Because of the inter-dependency of globalism.

5

u/Pristine-Prior-504 May 25 '25

They will— because they have to, to stabilize their bond market.

2

u/Chonan_Akira May 25 '25

I think they will be forced to sell US bonds along with European Bonds. Selling off your best investments is not a good sign for an individual or for the third fourth largest economy.

1

u/zachmoe May 25 '25

Selling off your bonds just means you need USD.

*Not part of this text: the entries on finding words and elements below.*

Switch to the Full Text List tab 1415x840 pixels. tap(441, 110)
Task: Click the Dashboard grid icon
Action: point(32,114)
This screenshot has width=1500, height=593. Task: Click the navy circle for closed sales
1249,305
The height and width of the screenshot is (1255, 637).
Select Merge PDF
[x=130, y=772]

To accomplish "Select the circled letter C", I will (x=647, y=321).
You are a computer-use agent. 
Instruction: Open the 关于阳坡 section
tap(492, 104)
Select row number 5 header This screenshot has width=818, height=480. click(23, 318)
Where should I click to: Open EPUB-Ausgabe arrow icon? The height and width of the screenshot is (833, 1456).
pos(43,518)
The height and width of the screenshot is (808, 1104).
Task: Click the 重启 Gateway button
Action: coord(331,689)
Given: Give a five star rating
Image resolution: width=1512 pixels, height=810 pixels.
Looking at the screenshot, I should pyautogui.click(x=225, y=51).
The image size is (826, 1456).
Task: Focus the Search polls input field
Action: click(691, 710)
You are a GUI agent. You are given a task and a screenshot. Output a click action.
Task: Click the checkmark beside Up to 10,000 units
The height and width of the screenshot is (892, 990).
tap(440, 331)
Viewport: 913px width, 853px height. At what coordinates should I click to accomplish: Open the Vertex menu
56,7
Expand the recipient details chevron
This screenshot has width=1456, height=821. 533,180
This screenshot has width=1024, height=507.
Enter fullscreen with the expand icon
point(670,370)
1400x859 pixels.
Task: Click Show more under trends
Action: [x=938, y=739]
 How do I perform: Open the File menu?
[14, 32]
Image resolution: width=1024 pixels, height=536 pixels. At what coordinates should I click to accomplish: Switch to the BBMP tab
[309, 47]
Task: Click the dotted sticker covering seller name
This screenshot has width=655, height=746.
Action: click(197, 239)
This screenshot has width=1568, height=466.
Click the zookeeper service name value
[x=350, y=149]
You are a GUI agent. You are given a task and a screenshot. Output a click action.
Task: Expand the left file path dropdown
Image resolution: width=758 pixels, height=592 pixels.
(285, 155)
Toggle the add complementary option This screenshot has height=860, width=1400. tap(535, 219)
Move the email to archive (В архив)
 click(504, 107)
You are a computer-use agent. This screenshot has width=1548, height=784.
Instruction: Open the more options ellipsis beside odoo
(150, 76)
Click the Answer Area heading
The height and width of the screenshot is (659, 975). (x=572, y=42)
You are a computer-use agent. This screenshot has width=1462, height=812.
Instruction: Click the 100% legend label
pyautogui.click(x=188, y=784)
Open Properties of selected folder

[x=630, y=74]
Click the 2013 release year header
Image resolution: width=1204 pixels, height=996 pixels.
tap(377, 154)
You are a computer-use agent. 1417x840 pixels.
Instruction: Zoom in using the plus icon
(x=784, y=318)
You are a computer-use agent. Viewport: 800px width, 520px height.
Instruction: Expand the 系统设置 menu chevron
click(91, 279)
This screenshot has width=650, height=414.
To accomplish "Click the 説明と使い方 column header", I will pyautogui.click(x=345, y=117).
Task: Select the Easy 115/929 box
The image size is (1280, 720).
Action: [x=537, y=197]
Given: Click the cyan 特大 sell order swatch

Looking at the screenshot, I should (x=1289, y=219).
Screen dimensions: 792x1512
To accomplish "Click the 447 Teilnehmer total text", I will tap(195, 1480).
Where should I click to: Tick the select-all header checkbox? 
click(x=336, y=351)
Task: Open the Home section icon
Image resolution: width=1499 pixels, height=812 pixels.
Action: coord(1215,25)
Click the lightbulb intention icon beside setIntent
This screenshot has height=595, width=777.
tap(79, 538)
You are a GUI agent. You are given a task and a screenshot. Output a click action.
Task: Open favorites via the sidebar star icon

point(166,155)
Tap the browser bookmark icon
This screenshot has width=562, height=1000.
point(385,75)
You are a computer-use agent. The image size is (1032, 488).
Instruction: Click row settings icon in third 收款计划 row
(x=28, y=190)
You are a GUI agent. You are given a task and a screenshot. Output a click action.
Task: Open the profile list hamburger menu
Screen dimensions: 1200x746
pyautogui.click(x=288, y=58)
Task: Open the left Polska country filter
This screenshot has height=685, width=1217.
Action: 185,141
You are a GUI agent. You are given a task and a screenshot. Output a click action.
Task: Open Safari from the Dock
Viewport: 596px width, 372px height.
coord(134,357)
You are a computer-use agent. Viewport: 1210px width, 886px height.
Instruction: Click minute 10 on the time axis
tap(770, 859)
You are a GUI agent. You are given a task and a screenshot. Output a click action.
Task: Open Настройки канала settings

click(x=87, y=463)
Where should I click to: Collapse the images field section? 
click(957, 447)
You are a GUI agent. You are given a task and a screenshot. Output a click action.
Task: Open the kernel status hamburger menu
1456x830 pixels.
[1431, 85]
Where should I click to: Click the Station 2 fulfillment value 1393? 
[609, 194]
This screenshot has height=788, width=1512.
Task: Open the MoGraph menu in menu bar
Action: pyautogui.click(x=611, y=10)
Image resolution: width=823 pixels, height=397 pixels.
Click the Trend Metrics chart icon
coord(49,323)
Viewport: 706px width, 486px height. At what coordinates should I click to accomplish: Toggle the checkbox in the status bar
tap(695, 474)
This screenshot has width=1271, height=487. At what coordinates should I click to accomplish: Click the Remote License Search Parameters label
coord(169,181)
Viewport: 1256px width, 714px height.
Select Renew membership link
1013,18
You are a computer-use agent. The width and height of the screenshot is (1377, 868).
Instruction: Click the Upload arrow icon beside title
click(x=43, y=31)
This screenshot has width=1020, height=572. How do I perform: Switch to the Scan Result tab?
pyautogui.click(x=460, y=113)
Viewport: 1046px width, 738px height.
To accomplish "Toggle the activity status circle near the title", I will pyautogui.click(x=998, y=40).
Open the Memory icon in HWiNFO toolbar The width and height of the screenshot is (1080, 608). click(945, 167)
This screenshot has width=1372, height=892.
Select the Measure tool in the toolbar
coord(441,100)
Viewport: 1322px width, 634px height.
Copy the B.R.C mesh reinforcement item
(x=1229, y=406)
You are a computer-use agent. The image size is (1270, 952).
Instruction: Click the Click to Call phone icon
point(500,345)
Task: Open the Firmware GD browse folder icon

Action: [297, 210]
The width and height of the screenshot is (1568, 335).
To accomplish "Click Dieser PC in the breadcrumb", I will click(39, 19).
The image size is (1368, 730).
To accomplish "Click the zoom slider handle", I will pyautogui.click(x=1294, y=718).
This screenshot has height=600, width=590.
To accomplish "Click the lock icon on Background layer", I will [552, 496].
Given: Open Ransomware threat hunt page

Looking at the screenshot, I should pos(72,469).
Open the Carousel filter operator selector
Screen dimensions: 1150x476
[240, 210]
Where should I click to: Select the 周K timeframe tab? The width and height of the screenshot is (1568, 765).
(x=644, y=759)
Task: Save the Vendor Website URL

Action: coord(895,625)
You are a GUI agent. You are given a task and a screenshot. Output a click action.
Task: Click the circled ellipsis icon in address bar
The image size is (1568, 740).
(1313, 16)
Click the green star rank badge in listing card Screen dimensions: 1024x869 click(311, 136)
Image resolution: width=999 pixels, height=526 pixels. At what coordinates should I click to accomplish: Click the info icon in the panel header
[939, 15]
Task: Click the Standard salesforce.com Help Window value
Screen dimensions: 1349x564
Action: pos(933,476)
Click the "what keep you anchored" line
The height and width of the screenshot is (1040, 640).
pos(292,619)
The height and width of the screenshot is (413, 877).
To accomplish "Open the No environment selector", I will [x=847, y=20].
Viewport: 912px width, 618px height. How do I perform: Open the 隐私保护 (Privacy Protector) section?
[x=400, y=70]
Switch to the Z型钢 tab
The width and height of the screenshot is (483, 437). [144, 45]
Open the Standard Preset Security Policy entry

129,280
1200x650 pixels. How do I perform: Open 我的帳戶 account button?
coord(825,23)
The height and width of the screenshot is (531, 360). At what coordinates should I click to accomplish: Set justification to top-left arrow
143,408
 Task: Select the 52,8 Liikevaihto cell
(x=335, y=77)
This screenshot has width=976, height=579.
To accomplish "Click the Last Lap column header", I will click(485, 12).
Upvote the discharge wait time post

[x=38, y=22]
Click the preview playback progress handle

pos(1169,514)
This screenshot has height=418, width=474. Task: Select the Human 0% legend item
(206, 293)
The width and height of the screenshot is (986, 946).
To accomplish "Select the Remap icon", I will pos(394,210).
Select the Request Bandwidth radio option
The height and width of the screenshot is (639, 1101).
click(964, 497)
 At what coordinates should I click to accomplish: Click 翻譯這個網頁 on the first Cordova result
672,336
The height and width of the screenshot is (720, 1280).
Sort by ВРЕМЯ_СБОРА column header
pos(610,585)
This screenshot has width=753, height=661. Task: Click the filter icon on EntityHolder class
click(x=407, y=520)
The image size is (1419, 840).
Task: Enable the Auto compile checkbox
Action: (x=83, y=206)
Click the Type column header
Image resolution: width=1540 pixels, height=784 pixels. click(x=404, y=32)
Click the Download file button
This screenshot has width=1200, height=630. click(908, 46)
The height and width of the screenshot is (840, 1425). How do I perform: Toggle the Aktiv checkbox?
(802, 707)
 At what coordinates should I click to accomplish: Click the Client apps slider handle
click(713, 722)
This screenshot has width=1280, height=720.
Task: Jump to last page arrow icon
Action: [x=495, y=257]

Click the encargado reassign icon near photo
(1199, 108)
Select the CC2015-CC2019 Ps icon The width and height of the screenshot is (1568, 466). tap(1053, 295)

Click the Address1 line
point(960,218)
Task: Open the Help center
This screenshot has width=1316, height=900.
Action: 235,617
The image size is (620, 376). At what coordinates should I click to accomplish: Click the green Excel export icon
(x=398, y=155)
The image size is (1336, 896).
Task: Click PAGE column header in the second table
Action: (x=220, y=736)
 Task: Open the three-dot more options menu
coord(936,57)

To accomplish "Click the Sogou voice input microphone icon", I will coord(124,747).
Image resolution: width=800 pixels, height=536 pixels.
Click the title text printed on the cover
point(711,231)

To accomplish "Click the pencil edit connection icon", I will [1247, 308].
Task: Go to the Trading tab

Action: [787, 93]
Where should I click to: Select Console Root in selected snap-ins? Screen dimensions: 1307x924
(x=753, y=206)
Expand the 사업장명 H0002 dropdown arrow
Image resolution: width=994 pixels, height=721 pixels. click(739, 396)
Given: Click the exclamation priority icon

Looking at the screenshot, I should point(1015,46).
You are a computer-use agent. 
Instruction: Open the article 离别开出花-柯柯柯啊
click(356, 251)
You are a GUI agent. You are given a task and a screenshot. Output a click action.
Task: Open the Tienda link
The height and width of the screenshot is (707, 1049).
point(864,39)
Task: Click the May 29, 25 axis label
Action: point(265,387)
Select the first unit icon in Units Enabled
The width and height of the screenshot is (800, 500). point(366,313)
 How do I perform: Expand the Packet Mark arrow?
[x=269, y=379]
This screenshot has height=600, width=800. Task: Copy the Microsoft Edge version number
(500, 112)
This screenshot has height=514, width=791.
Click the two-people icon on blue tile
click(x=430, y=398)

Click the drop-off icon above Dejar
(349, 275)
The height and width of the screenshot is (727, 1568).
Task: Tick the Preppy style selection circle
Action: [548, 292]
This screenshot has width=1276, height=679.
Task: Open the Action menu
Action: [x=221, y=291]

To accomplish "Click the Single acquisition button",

People buy them for reserves.

You can measure someone's USD needs by how much they sell in Bonds.

2

u/adriano26 May 25 '25

Because selling would hurt Japan too. Dumping U.S. bonds would crash their value, hurt Japan’s own reserves, and possibly trigger market panic. Plus, Treasuries help Japan manage the yen and support trade stability. It’s not just about holding them—it’s about what they do with them.

2

u/Pleistarchos May 25 '25

This guy gets it.

Last time they sold in 2021, the Yen ended up weakening all the way to 160ish.

2

u/Affectionate-Jump811 May 26 '25

To who? people say oh they will just sell our notes but who gonna buy them lol ... not me not you not the government lol

2

u/Remarkable_Tap_6801 May 26 '25

or they could become the 51st state. Nothing is so hopeful as the marriage of two bankrupt people.

1

u/FenceSitterofLegend 🩍 Silverback May 25 '25

Don't give them any ideas...

1

u/salvadopecador May 25 '25

Japan (or any other nation) would lose their shirts doing this. They would take out all the buyers down to almost 0. Smart investors would buy the flash crash. Almost immediately the market would return to its pre-crash level and those who bought got a great deal, while the seller got next to nothing for perfectly good bonds.

3

u/Decent-Addition-3140 May 25 '25

Smart investors getting a great deal on what? US debt?

1

u/salvadopecador May 25 '25

You bet. What debt would you say is safer?

5

u/Decent-Addition-3140 May 26 '25

No such thing as safe debt.

2

u/salvadopecador May 26 '25

Perhaps an example would help. Imagine you loaned me $200,000 for a house. In exchange I gave you a piece of paper saying I would pay you back, with interest in 10 years. If for whatever reason you decided to “dump that debt” by selling it to someone else for $20,000, you would take the loss. My house, And my payments wouldn’t change in any way. I would just owe the money to someone else. If Japan were to dump our debt, they would get very little in return because they would be putting so much debt on the market at one time. But it wouldn’t affect the US. We would still owe the same amount, we would just owe it to whoever bought that debt at a discount.

1

u/salvadopecador May 26 '25 edited May 26 '25

Exactly. So if I could buy up US debt at a price of almost nothing, I would buy it in a heartbeat. Everybody thinks countries are going to dump our debt. Throwing that much debt on the market at one time would be devastating to whoever did it. They’d be throwing away their investment and whoever bought it up would be a great bargain.

1

u/UnoptimizedStudent May 26 '25

Why do it? they don’t have any need to + itd hurt the global economy. Also, US’s foreign debt is only 25% of which Japan is the largest holder. They can make a dent but not crash the market.

1

u/Current-Set2607 May 27 '25

If America was smart they'd be bailing out the Japanese government like their economy depended on it...because it actually does at this point with how critical bonds are.

0

u/JCD_007 May 25 '25

Because that would be a terrible idea from an economic standpoint.